**PROBLEM REQUIREMENTS:** Your copy must start with the line containing "You are a computer-use" and end with the last line of the entries, matching them exactly and leaving out every picture.

(Stored data entries)

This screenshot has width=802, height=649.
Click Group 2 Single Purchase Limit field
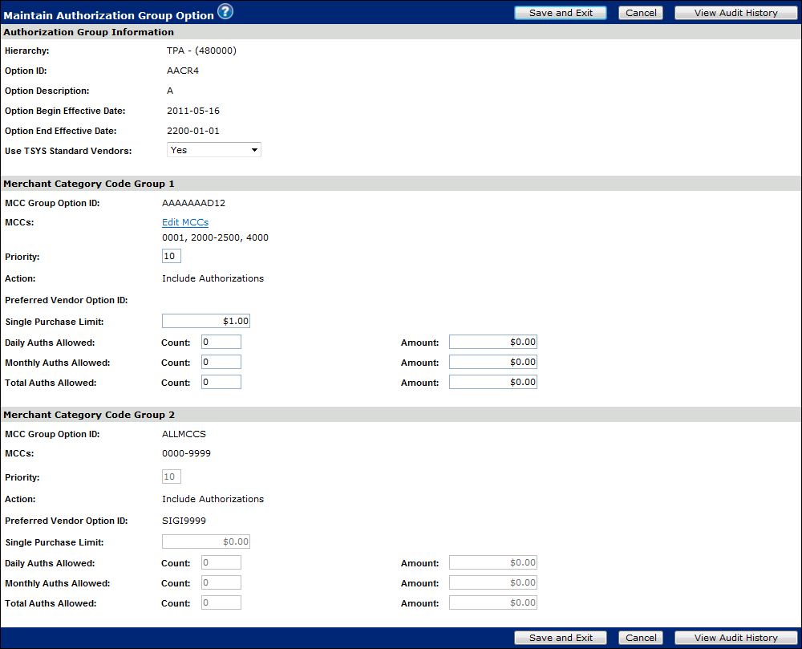(x=206, y=542)
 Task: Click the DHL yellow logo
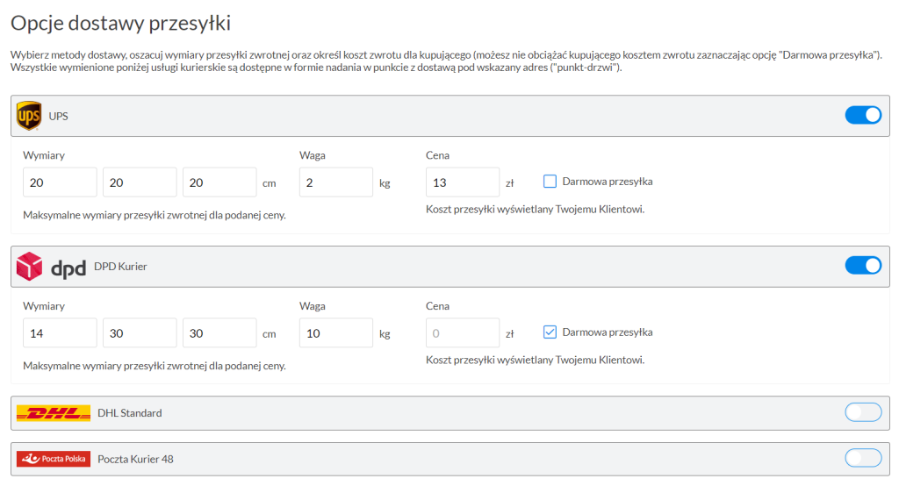point(54,413)

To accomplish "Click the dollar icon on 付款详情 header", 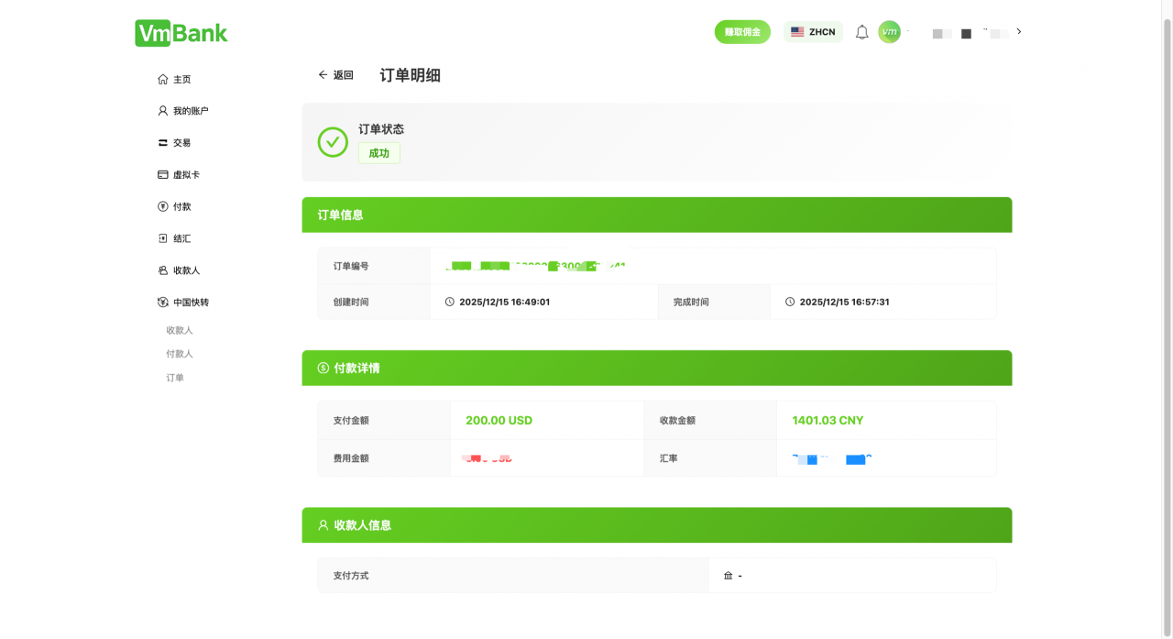I will 322,368.
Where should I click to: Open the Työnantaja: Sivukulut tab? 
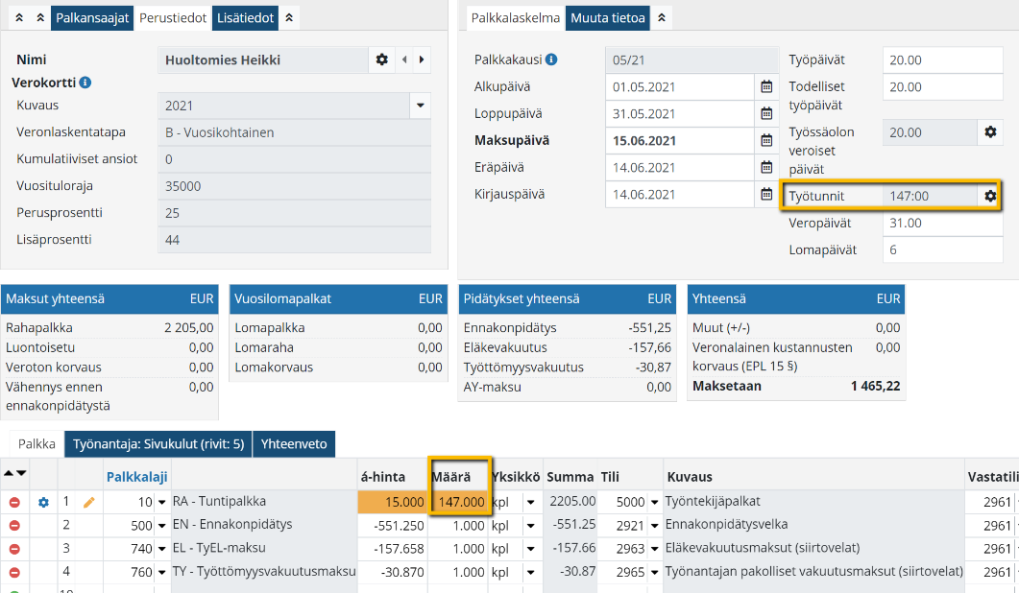click(158, 444)
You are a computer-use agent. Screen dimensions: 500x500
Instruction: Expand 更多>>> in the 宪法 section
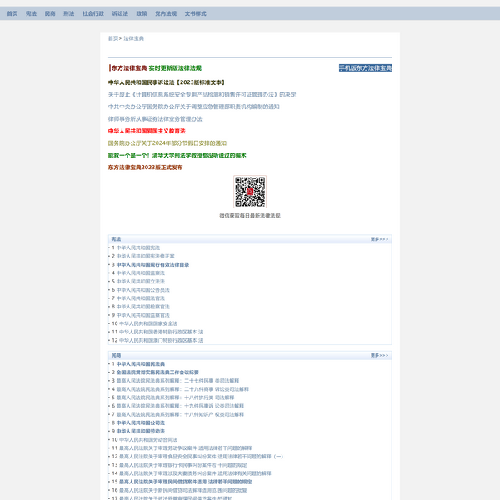pyautogui.click(x=379, y=239)
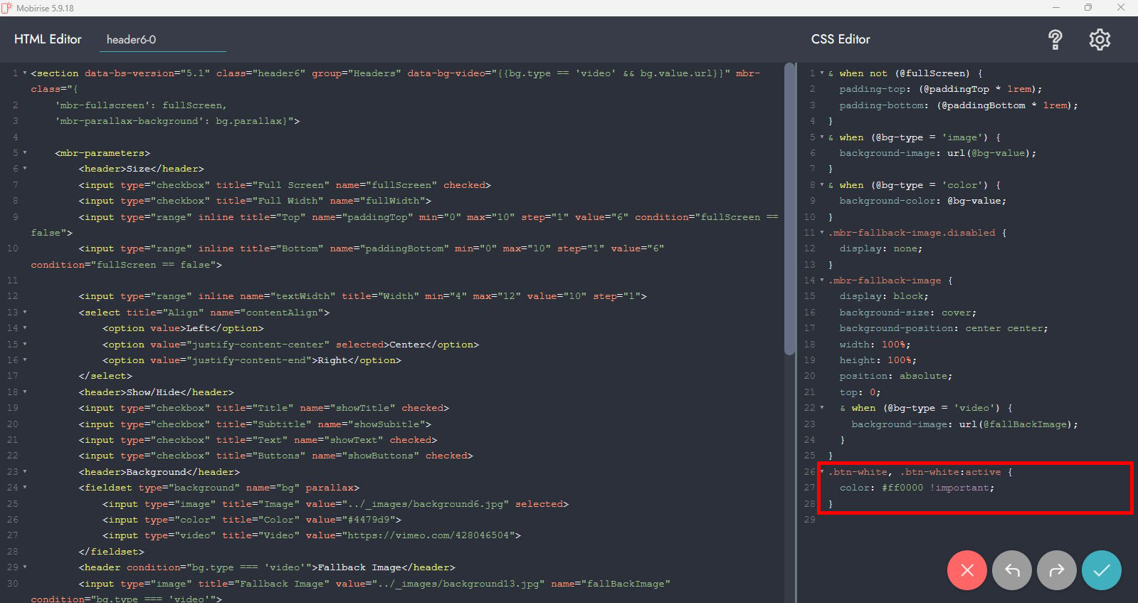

**EXERCISE SOLUTION:**
You are a computer-use agent. Screen dimensions: 500x500
Instruction: Expand 更多>>> in the 宪法 section
pyautogui.click(x=379, y=239)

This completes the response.